-- START OF Data for processing --

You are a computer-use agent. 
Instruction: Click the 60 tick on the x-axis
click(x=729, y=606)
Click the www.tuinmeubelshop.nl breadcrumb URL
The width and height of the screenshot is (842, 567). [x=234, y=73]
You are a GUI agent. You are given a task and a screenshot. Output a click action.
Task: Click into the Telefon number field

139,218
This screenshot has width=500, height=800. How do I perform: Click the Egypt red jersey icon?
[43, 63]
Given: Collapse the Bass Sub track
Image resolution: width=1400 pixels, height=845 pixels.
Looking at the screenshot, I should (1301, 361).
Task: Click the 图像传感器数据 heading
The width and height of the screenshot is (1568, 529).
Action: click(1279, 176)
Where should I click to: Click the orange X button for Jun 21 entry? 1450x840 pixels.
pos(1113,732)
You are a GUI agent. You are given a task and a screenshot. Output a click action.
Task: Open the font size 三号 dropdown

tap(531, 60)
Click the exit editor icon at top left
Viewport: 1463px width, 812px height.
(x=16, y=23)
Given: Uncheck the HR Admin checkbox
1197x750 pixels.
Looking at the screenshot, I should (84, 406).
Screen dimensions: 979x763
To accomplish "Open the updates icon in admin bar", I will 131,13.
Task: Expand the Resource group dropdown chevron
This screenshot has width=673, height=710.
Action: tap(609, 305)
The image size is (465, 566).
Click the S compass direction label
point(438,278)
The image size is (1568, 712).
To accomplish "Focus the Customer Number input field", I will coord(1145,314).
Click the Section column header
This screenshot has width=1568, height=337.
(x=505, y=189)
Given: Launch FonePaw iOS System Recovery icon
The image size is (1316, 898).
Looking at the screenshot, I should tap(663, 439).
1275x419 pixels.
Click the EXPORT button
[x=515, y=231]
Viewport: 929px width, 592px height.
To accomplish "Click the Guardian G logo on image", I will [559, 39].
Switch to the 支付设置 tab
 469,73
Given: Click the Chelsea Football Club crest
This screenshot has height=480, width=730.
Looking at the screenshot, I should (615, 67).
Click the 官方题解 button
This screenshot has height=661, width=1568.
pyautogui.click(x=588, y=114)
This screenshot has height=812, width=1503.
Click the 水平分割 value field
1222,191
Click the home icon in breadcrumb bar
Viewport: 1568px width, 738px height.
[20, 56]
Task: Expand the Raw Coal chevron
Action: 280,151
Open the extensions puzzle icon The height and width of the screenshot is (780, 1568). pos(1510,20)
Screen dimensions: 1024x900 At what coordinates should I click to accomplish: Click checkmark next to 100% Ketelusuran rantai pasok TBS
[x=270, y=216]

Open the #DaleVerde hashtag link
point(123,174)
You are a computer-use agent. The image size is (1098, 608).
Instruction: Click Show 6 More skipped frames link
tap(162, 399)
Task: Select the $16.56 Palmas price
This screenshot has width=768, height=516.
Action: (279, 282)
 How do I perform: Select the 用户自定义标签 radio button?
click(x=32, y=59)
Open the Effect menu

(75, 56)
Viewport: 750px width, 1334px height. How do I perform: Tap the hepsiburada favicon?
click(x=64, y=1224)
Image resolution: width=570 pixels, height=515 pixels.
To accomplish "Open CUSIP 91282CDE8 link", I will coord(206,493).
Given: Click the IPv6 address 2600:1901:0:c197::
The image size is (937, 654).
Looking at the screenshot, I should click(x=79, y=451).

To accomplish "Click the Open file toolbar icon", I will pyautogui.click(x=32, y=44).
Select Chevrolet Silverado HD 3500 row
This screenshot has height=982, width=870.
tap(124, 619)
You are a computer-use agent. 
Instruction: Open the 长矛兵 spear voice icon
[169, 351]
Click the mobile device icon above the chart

-- END OF Data for processing --

What this task involves
Return the data word for word, starting with its first line and going on through the line with "Looking at the screenshot, I should (1301, 361).".

Solved problem
You are a computer-use agent. 
Instruction: Click the 60 tick on the x-axis
click(x=729, y=606)
Click the www.tuinmeubelshop.nl breadcrumb URL
The width and height of the screenshot is (842, 567). [x=234, y=73]
You are a GUI agent. You are given a task and a screenshot. Output a click action.
Task: Click into the Telefon number field

139,218
This screenshot has width=500, height=800. How do I perform: Click the Egypt red jersey icon?
[43, 63]
Given: Collapse the Bass Sub track
Image resolution: width=1400 pixels, height=845 pixels.
Looking at the screenshot, I should (1301, 361).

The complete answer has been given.